=== Data section ===
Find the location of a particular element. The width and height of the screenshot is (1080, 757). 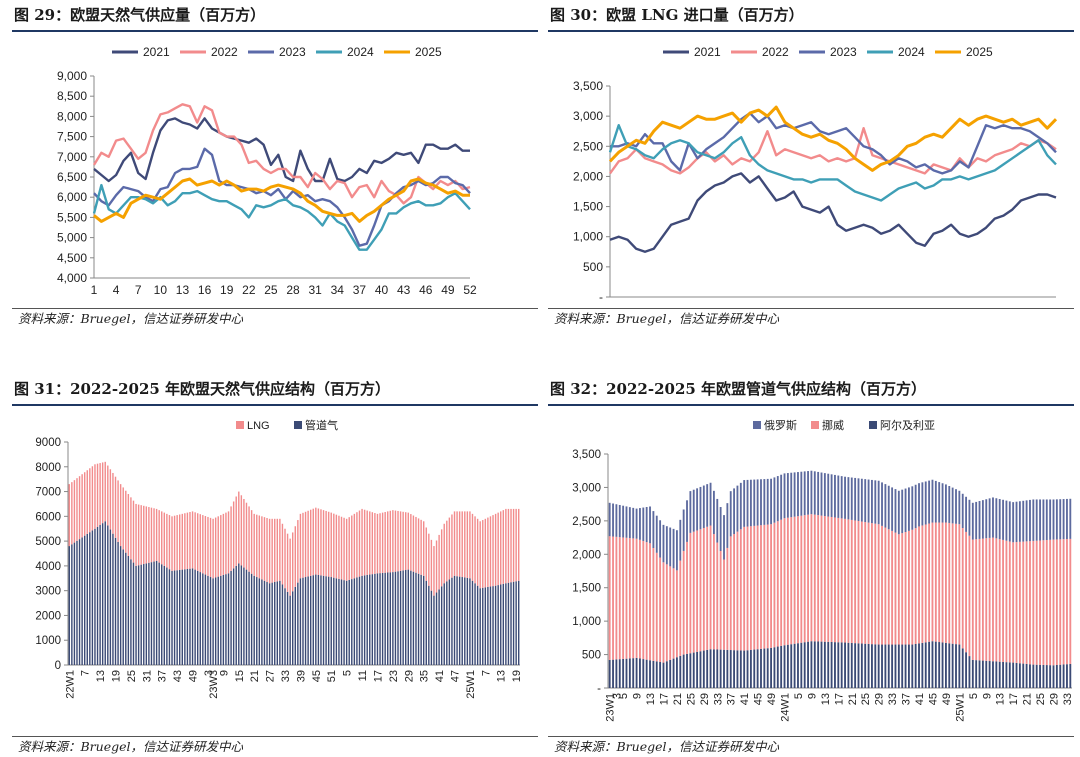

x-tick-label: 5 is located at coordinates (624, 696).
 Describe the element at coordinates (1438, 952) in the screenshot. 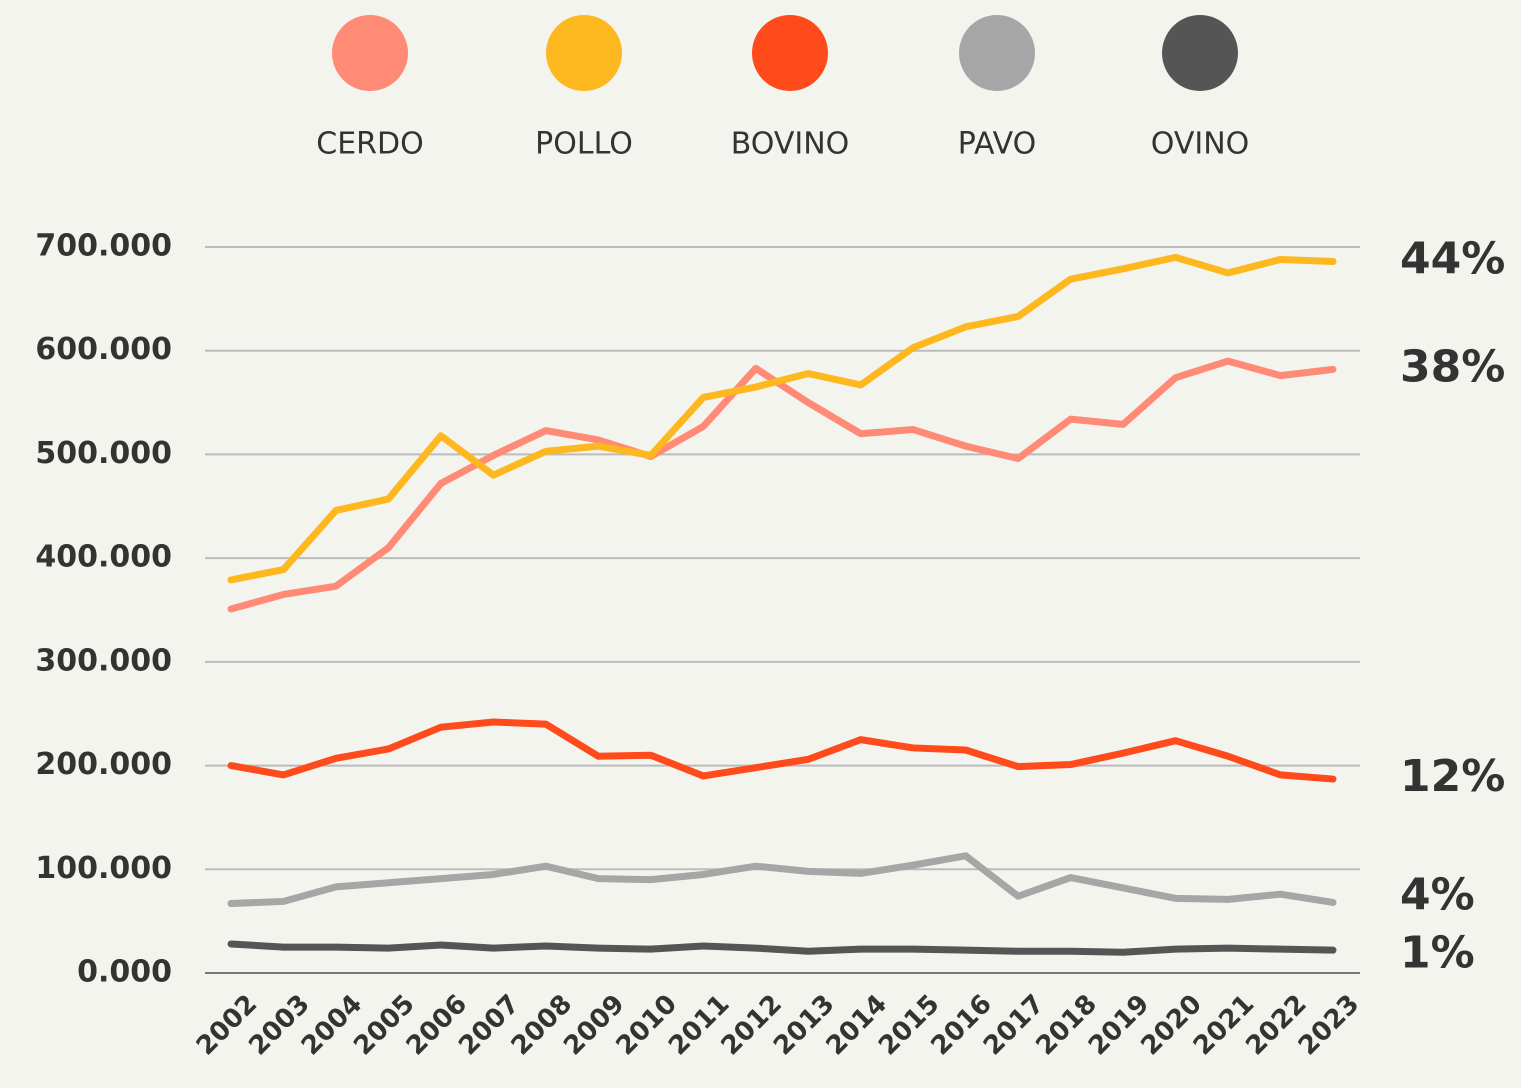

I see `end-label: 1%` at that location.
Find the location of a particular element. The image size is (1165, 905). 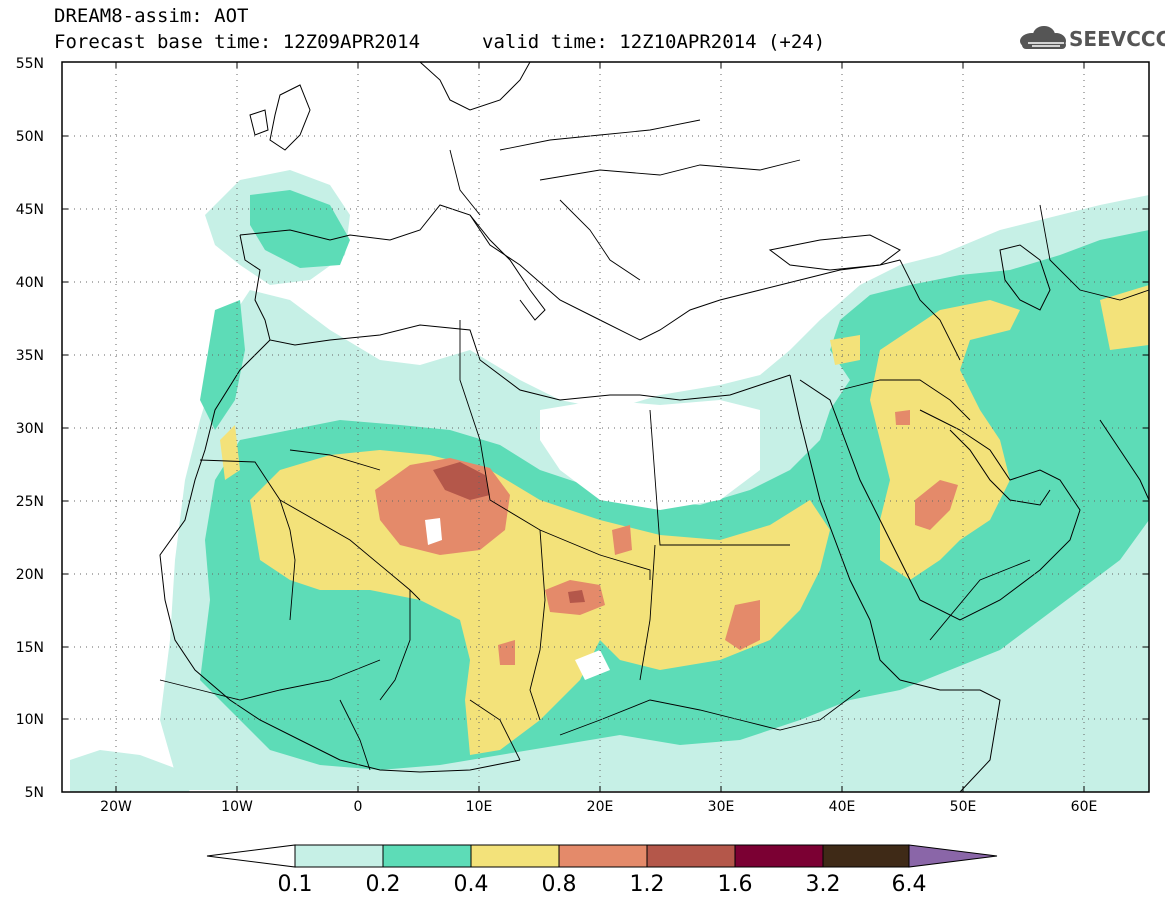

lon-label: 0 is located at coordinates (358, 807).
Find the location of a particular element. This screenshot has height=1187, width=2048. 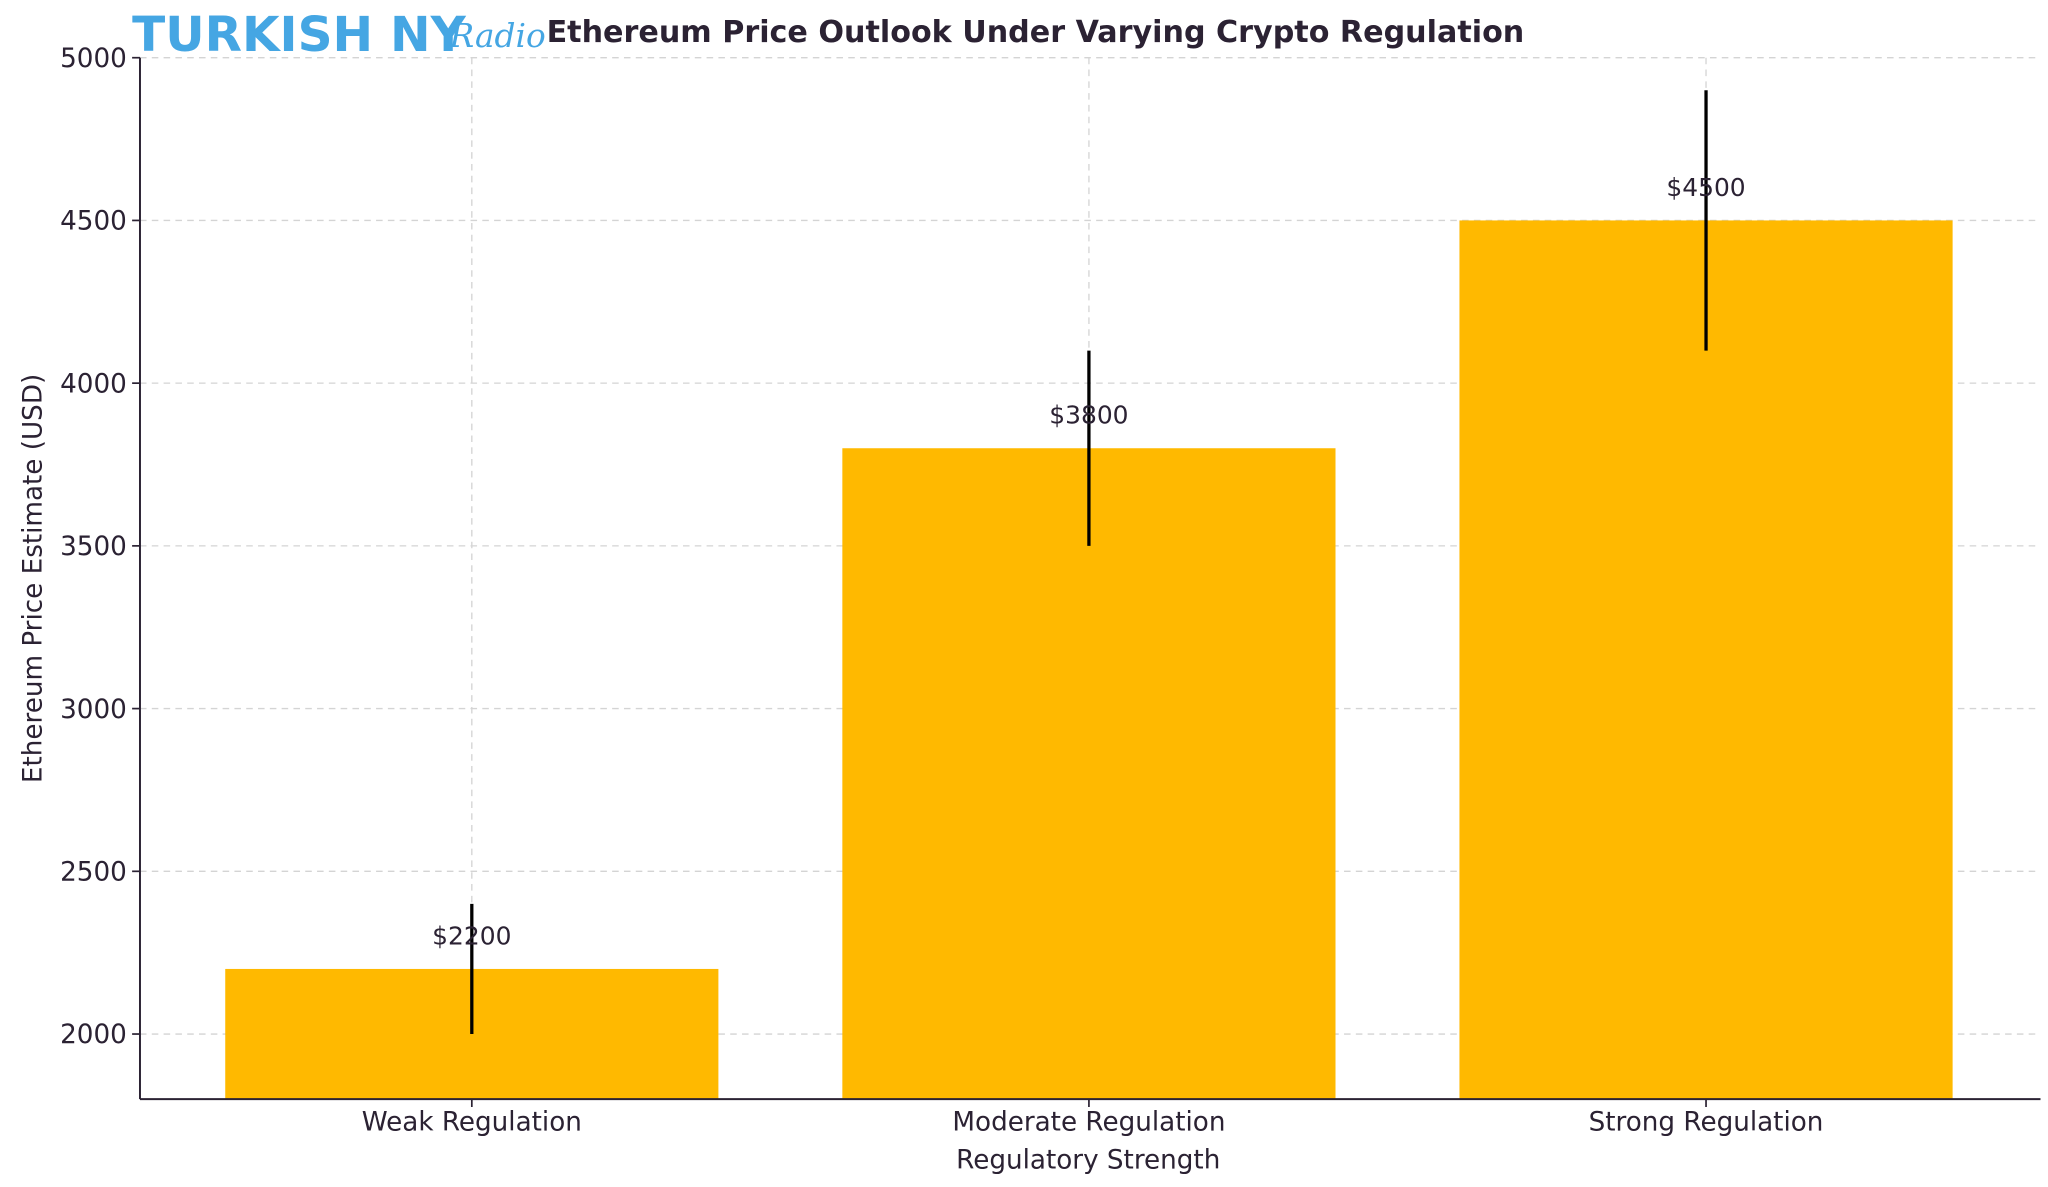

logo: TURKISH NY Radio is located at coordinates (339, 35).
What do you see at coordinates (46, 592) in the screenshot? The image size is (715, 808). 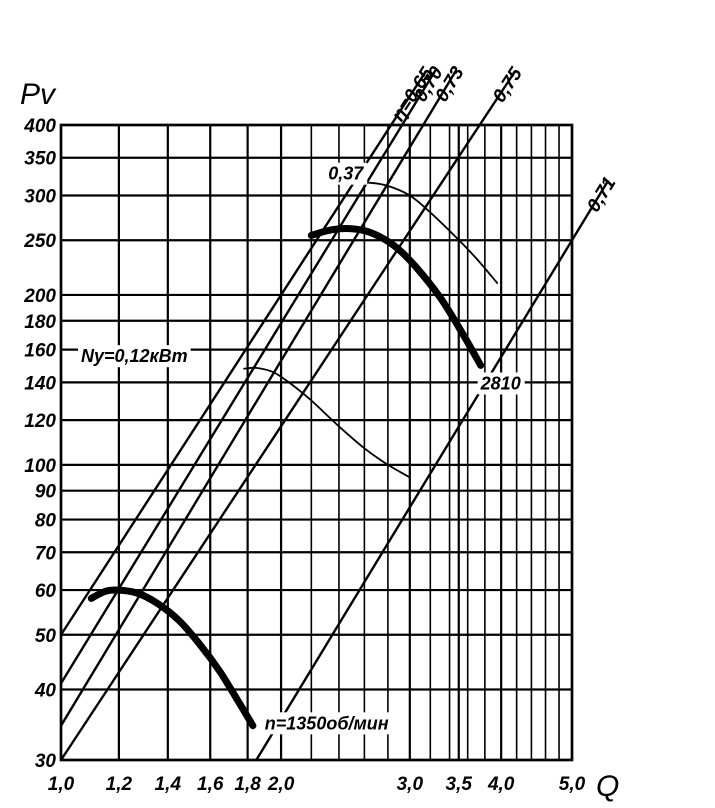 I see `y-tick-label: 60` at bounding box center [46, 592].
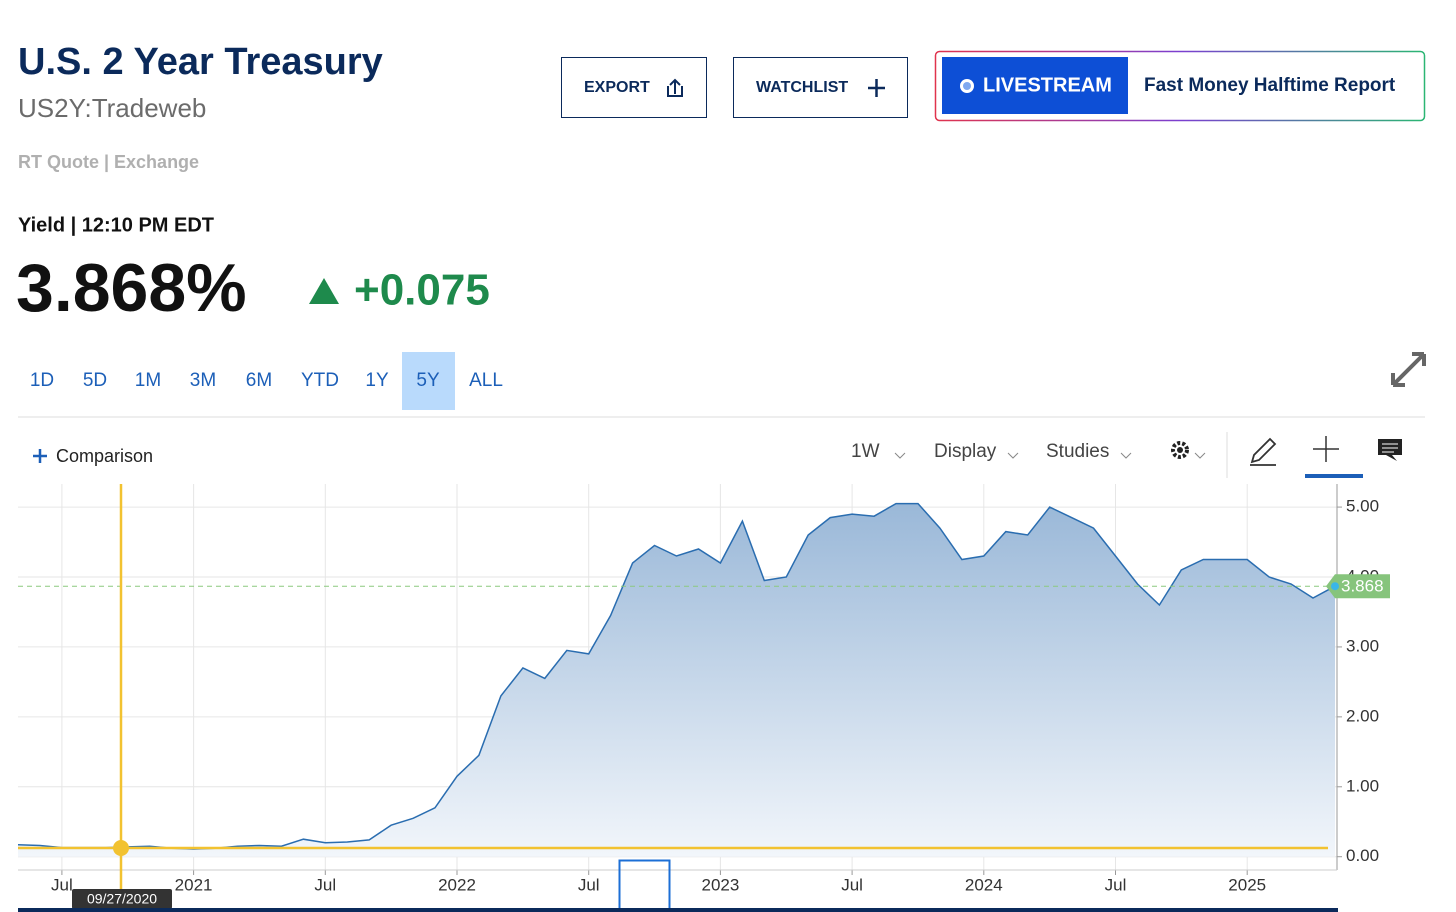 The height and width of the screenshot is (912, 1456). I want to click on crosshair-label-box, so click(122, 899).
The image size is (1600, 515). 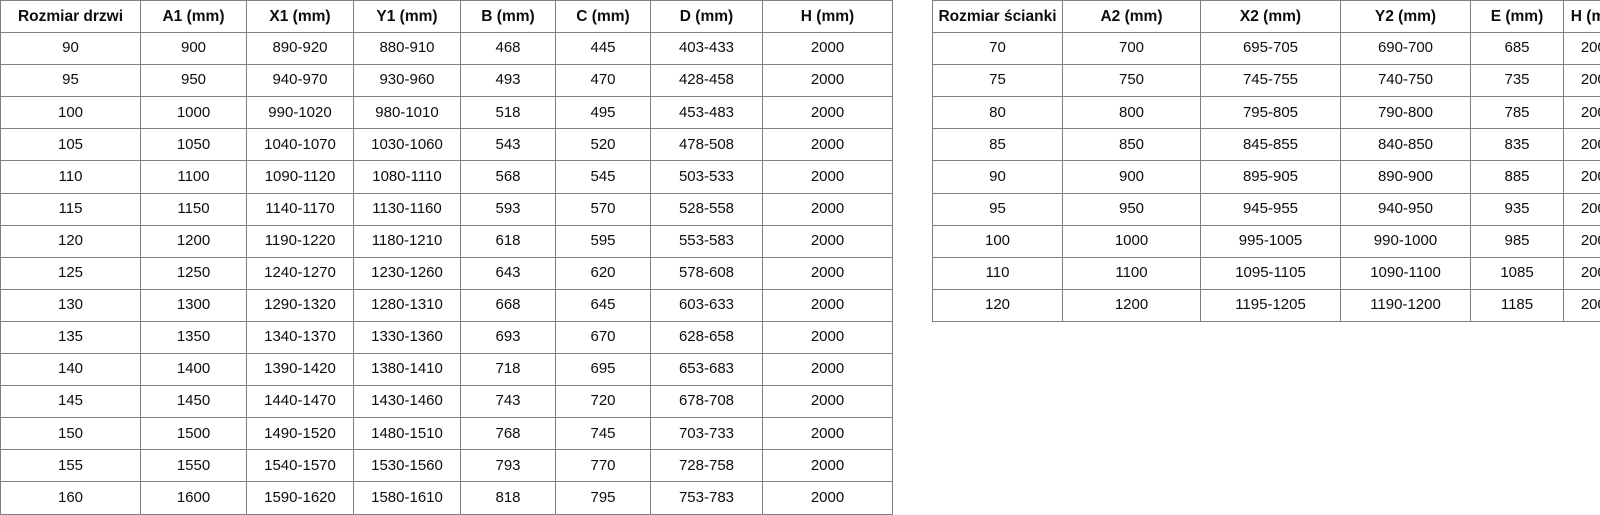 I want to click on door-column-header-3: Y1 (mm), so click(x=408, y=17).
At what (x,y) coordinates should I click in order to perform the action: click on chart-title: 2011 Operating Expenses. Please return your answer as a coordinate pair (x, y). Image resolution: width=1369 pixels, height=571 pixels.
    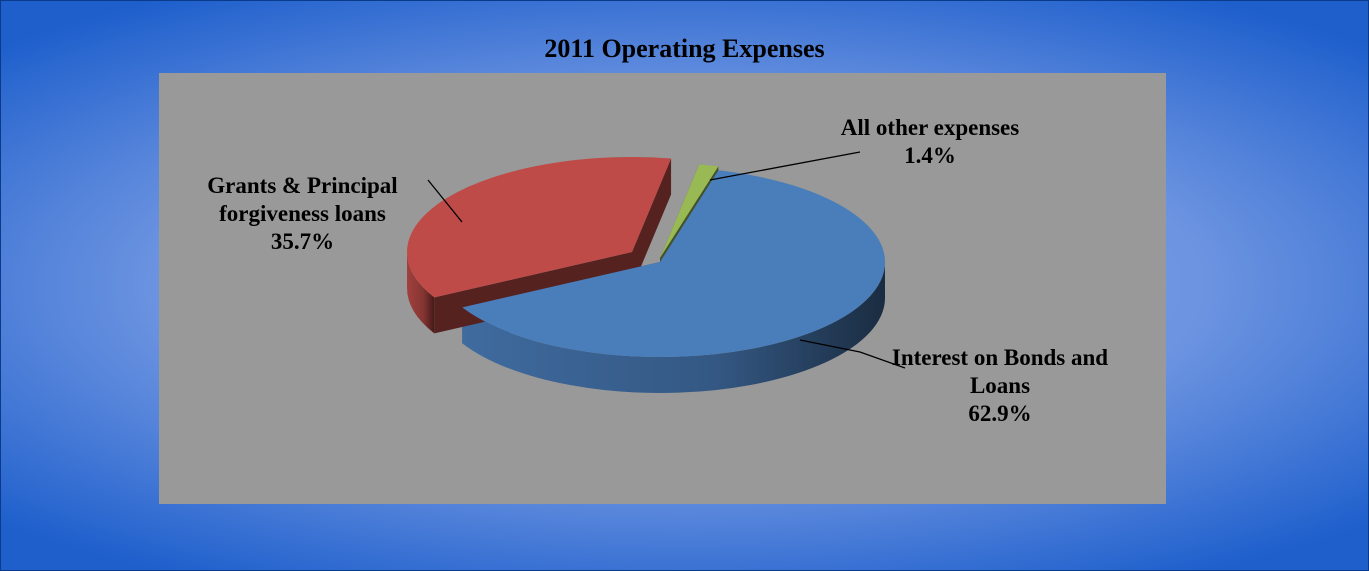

=== Exercise details ===
Starting at the beginning of the listing and ending at the line that contains "logo: TURKISH NY", give those lines as a JSON list of strings, one string per line, with blank lines omitted and the pictures left out.

=== Answer area ===
[
  "Find the location of a particular element. The width and height of the screenshot is (1080, 757). ",
  "x-tick-label: 5 is located at coordinates (624, 696).",
  " Describe the element at coordinates (1438, 952) in the screenshot. ",
  "I see `end-label: 1%` at that location.",
  "Find the location of a particular element. The image size is (1165, 905). ",
  "lon-label: 0 is located at coordinates (358, 807).",
  "Find the location of a particular element. This screenshot has height=1187, width=2048. ",
  "logo: TURKISH NY Radio is located at coordinates (339, 35)."
]